#### [Task to carry out]
Print the data below exactly, but only the lines from the one containing "You are a computer-use agent. The" down to the one containing "Task: Click the أدخل", inclusive.

#### [Records provided]
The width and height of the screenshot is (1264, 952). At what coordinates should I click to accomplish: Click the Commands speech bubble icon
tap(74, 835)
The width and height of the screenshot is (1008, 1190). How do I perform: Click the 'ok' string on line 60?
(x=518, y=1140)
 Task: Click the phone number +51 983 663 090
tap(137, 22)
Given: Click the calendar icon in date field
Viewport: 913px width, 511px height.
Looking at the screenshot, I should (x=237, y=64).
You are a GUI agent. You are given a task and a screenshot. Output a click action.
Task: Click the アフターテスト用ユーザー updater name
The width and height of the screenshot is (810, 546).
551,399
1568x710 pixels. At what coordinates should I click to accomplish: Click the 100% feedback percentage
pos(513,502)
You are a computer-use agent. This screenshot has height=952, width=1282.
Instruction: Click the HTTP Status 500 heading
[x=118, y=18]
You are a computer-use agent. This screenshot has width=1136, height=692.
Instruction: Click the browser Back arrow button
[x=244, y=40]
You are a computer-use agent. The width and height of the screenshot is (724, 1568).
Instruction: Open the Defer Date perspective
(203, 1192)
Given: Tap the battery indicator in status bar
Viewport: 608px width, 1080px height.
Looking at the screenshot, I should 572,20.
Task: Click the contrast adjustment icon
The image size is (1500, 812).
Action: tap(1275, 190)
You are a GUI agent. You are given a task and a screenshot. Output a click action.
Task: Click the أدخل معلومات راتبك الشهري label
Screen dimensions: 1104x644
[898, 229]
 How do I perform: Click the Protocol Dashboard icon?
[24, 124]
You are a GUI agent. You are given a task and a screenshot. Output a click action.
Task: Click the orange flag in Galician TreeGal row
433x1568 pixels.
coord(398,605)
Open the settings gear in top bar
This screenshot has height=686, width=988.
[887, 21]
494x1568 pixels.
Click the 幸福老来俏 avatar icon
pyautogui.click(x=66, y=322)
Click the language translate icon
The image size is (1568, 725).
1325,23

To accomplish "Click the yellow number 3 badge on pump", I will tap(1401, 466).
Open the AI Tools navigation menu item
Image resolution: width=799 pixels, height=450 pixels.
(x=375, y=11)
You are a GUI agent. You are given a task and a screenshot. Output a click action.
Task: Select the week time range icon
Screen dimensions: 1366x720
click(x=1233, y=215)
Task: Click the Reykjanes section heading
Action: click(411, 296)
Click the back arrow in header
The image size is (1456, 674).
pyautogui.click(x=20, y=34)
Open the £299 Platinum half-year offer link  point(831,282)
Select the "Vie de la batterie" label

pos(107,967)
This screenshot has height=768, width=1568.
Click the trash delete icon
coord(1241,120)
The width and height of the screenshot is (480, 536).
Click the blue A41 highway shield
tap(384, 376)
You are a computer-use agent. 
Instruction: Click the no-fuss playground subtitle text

#### [Result for this task]
You are a computer-use agent. The width and height of the screenshot is (724, 1568).
Instruction: Open the Defer Date perspective
(203, 1192)
Given: Tap the battery indicator in status bar
Viewport: 608px width, 1080px height.
Looking at the screenshot, I should 572,20.
Task: Click the contrast adjustment icon
The image size is (1500, 812).
Action: tap(1275, 190)
You are a GUI agent. You are given a task and a screenshot. Output a click action.
Task: Click the أدخل معلومات راتبك الشهري label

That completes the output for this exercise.